Smoke descended on the city. There were cries, howls, the stomp of feet. Locked in the pen, Medicine was as good as blind.
Then, just before dawn, there was silence.
Half the morning they waited and nothing in the city stirred.
At last Medicine pulled a blade from his boot and worked on the lock. It was a stubborn thing, but it gave way to his promptings. He and Agatha stumbled through the city.
The entire city was deserted.
“They’re gone,” Medicine said. “I do not understand it at all.”
“Let’s just get out of here while we still can,” Agatha said. “In case they come back.”
And he did not bother arguing with her, they returned to the pens and freed the others.
Silently they moved through the empty city.
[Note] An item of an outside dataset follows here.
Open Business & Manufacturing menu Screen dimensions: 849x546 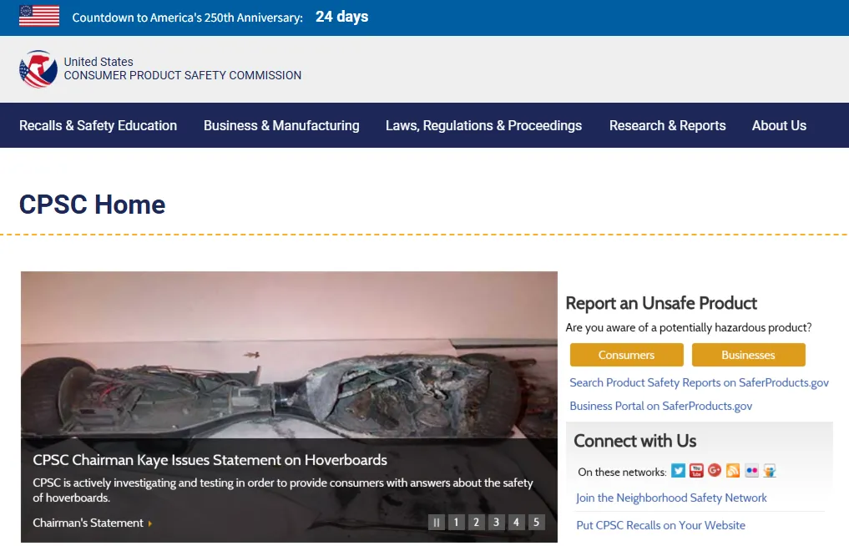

Not one of the Cuttlefolk or their Messengers was in evidence, but in the square, outside the many-bannered building that Medicine guess to be the Cuttlelord’s residence, humans had been strung up, their organs removed, and their eyes.
Medicine stared at Dreyer’s corpse, wondering how close they had come to that. The Cuttlefolk had forgotten about them or, more chillingly, thought them not worth the effort.
GATHERING PLAINS DISTANCE FROM ROIL: 1200 MILES
“Where are they going?” Medicine asked, pointing at the ruined earth. This was the fourth such two-hundred yard wide furrow in the ground, extending in either direction as far as he could see. It was as though someone had torn a path across the land, using only claw and tooth. And that was pretty much what had happened. This was the spoor of a race on the march to battle.
“South,” Agatha replied, crouching and sighting along the broken earth. “Like all the others.”
“And what lies south of here?”
“Mirrlees.”
All day, they found evidence of the Cuttlefolk’s passage, skin casings, midden-heaps, even egg sacks gently pulsing. These Agatha’s soldiers had taken a grim delight in shooting, until she ordered they cease. There were so many, and their ammunition so limited.
“We’ve missed the party,” Agatha said, running her fingers through the earth.
“I think it’s the Roil,” Medicine said. “That ship, those canisters. The Roil’s reach has extended considerably.”
They returned to the great iron-beast that was the
Grendel
and Agatha sent her best men to check over it. There were engineers and mechanics enough in their numbers that it would be a truly ruined train for them not to repair it. As it was, the damage was limited, the equipment necessary for repair on board the engine, and those skilled enough to fix it in abundance.
Agatha could not conceal her delight. “With this we can reach the Underground in a day, nor more than two, if the tracks hold up.”
“Let’s do it,” Medicine said. “I’ve had more than enough of trudging.” He lifted a ruined boot. “These were my best pair, you know.”
There was room enough for the workers and essential equipment; barely, but enough, and everyone was crammed in.
The
Grendel
built up its steam, a process that took longer than Medicine would have liked, but was assured was absolutely necessary. The engine, really a series of linked engines run in tandem, was huge and it’s carriages packed to capacity. He was mad with boredom before they had even started but finally the
Grendel
moved.
Agatha and Medicine sat in the front cabin, hardly a common carriage at all, but a room. Agatha cheered at the sight of the bar there, quickly opening a bottle of Hardacre Donaldson Whisky no doubt intended for some dignitary. She took a quick swig and passed it to Medicine.
“This is a fine, fine thing”, he said, letting the drink burn the back of his throat.
Agatha took another sip. “I do believe our luck has changed.”
The sky was blue, no rain or Cuttlefolk to darken it.
“I hope so,” he said, passing the bottle back to her. “I really hope so.”